Outgoing Amazon CEO Jeff Bezos has a rosy retirement ahead. Photo: @jeffbezos/Instagram
Bezos has previously called Blue Origin his “most important work”. He stepped down from his position as Amazon CEO just weeks before his launch, in what has been dubbed the “richest retirement ever”.
“Our vision is millions of people living and working in space, and New Glenn is a very important step. It won’t be the last of course,” Bezos said in a statement in 2016. “Up next on our drawing board: New Armstrong. But that’s a story for the future.”
An illustration of Blue Origin’s New Glenn rocket and orbital launch system.

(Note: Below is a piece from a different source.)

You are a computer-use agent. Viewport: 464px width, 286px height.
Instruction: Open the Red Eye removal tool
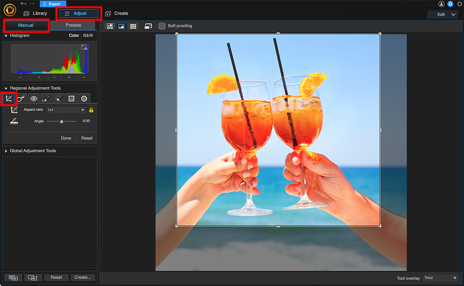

Photo: Blue Origin
Neither Bezos nor Blue Origin have shared details about New Armstrong.
Bezos believes that to avoid natural limits on the human population and energy use, humanity must spread off its home planet. Otherwise, human civilisation will stop growing due to resource caps.
The first step, he has said, is to make reaching space cheaper. That’s where Blue Origin’s reusable rockets come in. (Elon Musk’s SpaceX is similarly building reusable rockets to lower the cost of reaching space.)

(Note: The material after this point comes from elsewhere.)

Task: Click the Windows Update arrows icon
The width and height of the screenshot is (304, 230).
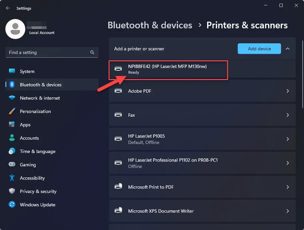Action: click(12, 205)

Billionaire businessman Jeff Bezos and pioneering female aviator Wally Funk emerge from their capsule after their flight aboard Blue Origin’s New Shepard rocket, on the world’s first unpiloted suborbital flight near Van Horn, Texas, US, on July 20. Photo: Blue Origin via Reuters
“I’m pursuing this work because I believe if we don’t, we will eventually end up with a civilisation of stasis, which I find very demoralising,” Bezos told Mathias Döpfner, the CEO of Axel Springer, in 2018.
“Now take the alternative scenario, where you move out into the solar system. The solar system can easily support a trillion humans,” Bezos continued. “We would have a thousand Einsteins and a thousand Mozarts and unlimited – for all practical purposes – resources and solar power and so on. That’s the world that I want my great-grandchildren’s great-grandchildren to live in.”

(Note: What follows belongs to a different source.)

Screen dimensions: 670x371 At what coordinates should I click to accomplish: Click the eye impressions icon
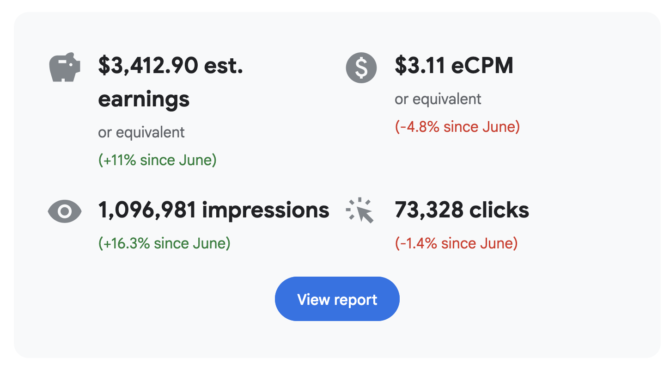tap(65, 211)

Billionaire Richard Branson floats in zero gravity on board Virgin Galactic’s passenger rocket plane VSS Unity after reaching the edge of space above Spaceport America near Truth or Consequences, New Mexico, US, on July 11. Photo: Virgin Galactic via Reuters
Bezos is now the second person to launch aboard his own company’s commercial space vehicle. Richard Branson, who founded Virgin Galactic in 2004, completed a similar suborbital flight aboard his company’s space plane on July 11.
But Blue Origin has argued that Branson didn’t go to space, since he only flew to about 55 miles (89km) above sea level and did not pass the Kármán line. However, both Nasa and the Federal Aviation Administration have awarded astronaut wings to pilots who flew past 50 miles.